**СПИСОК ЗАДАНИЙ**.
1. Ответьте по статье о Достоевском и чартистском романе на три вопроса:
(а) В каком году вернувшийся из Сибири писатель готовился к изданию своего первого журнала?
(б) Как называлась книга Гаскел и в каком году она вышла?
(в) Кого Маркс называет наряду с Гаскел среди романистов в Англии?
2. Верните из статьи о Достоевском и чартистском романе точный отрывок: всё от слов «Когда, вернувшись из» до слов «разгар чартистского движения.» включительно.
3. Напишите продолжение статьи о Достоевском и чартистском романе, начав сразу после её последнего предложения.

**ФРАГМЕНТ ТЕКСТА**.
————

№4, 1959/История литературы

Достоевский и чартистский роман

В ряду романических жанров, привлекавших внимание Достоевского, остается до сих пор не изученным так называемый рабочий или пролетарский роман, изображавший быт и борьбу английских фабричных людей в конце XVIII и первой половине XIX века. Полные драматизма истории разрушителей машин, или луддитов, организаторов тред-юнионов или чартистов, наконец тружеников большой индустрии входили в круг чтения страстного любителя романической литературы, каким всегда был Достоевский.

Этот интерес к рабочему роману следует учесть, выясняя особенности идейной позиции Достоевского в переломный момент возвращения его в литературу после десятилетней гражданской смерти; он объясняет также некоторые конструктивные черты его большого романа 60-х годов. Обратимся же к этому неизвестному источнику его главного жанра.

1

Когда, вернувшись из Сибири, амнистированный писатель готовился в 1860 году к изданию своего первого журнала, он решил опубликовать в нем один из новейших английских романов, широко признанный передовой мыслью Запада.

Автор его был мало известен в России. Имя Элизбет Эллеггорн Гаскел (1810 – 1865) встречалось в нашей журналистике редко и упоминалось мимоходом. Тема ее романа была также необычной для петербургской печати. Книга называлась «Мери Бартон. История манчестерской жизни» (1848). Она изображала быт и борьбу рабочих и ткацкой промышленности в одном из крупнейших фабричных центров Англии в самый разгар чартистского движения.

Актуальность темы вызвала всеобщий интерес к сочинению начинающей писательницы. Диккенс и Карлейль обратили сочувственное внимание на эту хронику движения бесправных ткачей на рубеже 30 – 40-х годов XIX века. К. Маркс в своей характеристике современной блестящей школы «романистов в Англии, чьи наглядные и красноречивые описания раскрыли миру больше политических и социальных истин, чем это сделали политики, публицисты и моралисты, вместе взятые», называет наряду с Диккенсом и Ш. Бронте малоизвестную в то время Гаскел1. Ее первый роман был действительно крупной вехой на пути развития нового демократического эпоса, которому принадлежало будущее.

————

**БЛОК ДАННЫХ**.

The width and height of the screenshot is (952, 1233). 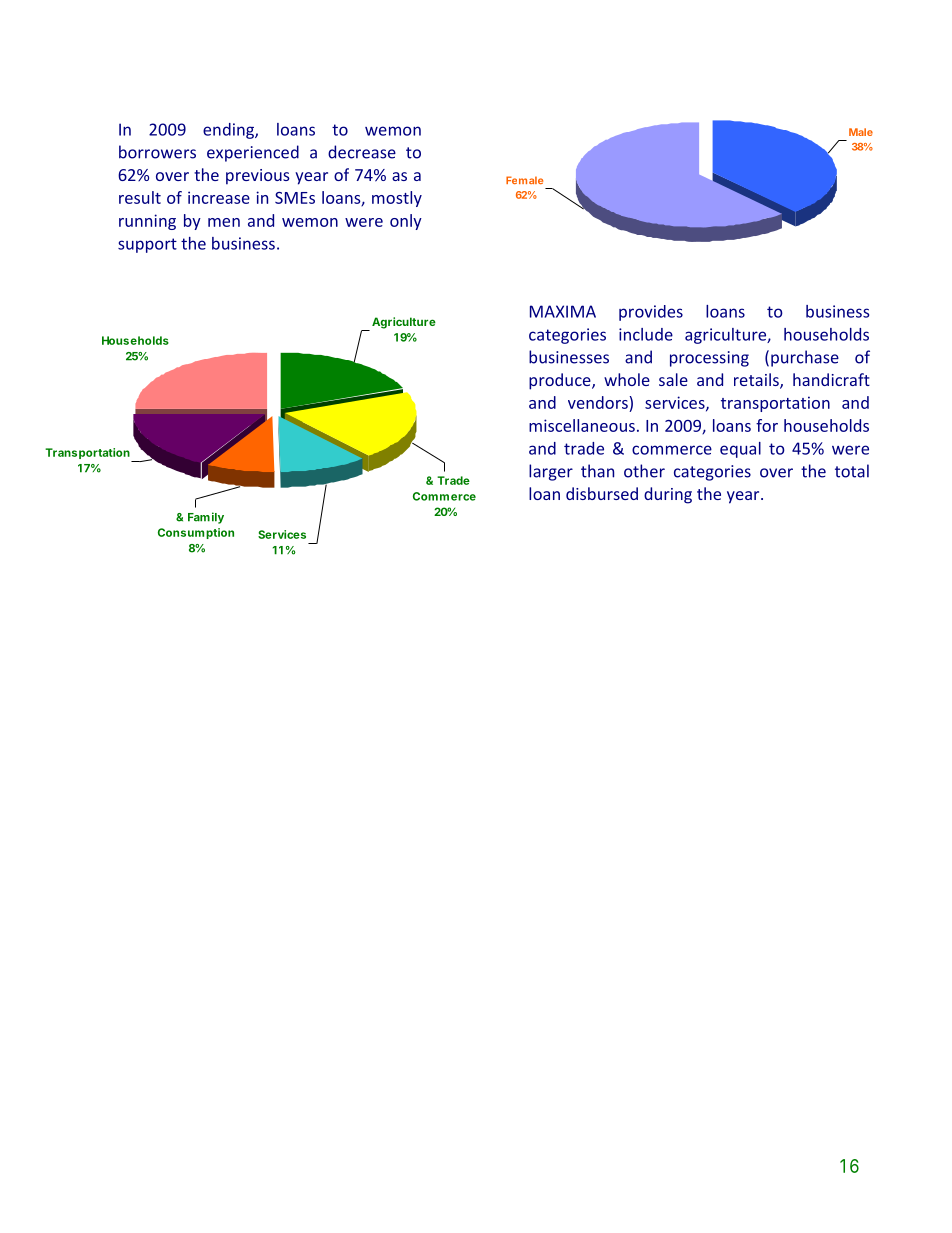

————

**ОЖИДАЕМЫЕ ОТВЕТЫ**.
1.
(а) В 1860 году.
(б) «Мери Бартон. История манчестерской жизни», 1848 год.
(в) Диккенса и Ш. Бронте.

2.
Когда, вернувшись из Сибири, амнистированный писатель готовился в 1860 году к изданию своего первого журнала, он решил опубликовать в нем один из новейших английских романов, широко признанный передовой мыслью Запада.

Автор его был мало известен в России. Имя Элизбет Эллеггорн Гаскел (1810 – 1865) встречалось в нашей журналистике редко и упоминалось мимоходом. Тема ее романа была также необычной для петербургской печати. Книга называлась «Мери Бартон. История манчестерской жизни» (1848). Она изображала быт и борьбу рабочих и ткацкой промышленности в одном из крупнейших фабричных центров Англии в самый разгар чартистского движения.

3.
Когда в 1936 году «Мери Бартон» вышла впервые отдельным изданием на русском языке, в советской критике было отмечено, что автор его занимает чрезвычайно почетное место в ряду передовых писателей прошлого столетия: «Она стоит в самом начале той линии европейского литературного развития, которая ведет к «Жерминалю» Золя и завершается «Матерью» Горького» 2.

Тем значительнее для нас факт выбора Достоевским этого замечательного социального романа для того, чтобы открыть им серию переводов зарубежной литературы в журнале «Время». До нас дошло случайное, но весьма авторитетное свидетельство, что роман этот не был предложен редакции журнала переводчицей (как это широко практиковалось в то время), но был вручен ей для работы самим редактором нового издания. В автобиографии Александра Блока имеются подробные сведения о личности его бабки по матери, Елизаветы Григорьевны Бекетовой, известной переводчицы Диккенса, Теккерея, Вальтера Скотта, Бальзака и других европейских классиков. Именно она дала и первую русскую версию «Мери Бартон». «Я берегу тот экземпляр английского романа, – заключает внук-поэт, – который собственноручно дал ей для перевода Ф. М. Достоевский. Перевод этот печатался во «Времени» 3.

Дополним это краткое сообщение Блока. Еще в 1846 году начинающий литератор Достоевский устраивает общежитие или «ассоциацию» на Васильевском острове вместе с двумя братьями Бекетовыми, в то время студентами-естественниками, а впоследствии знаменитыми русскими учеными. Старший из них, Андрей Николаевич, начинавший свою научно-педагогическую деятельность в провинции, возвращается в Петербург, куда он был назначен в 1860 году профессором по кафедре ботаники, почти одновременно с отбывшим каторгу и ссылку Достоевским.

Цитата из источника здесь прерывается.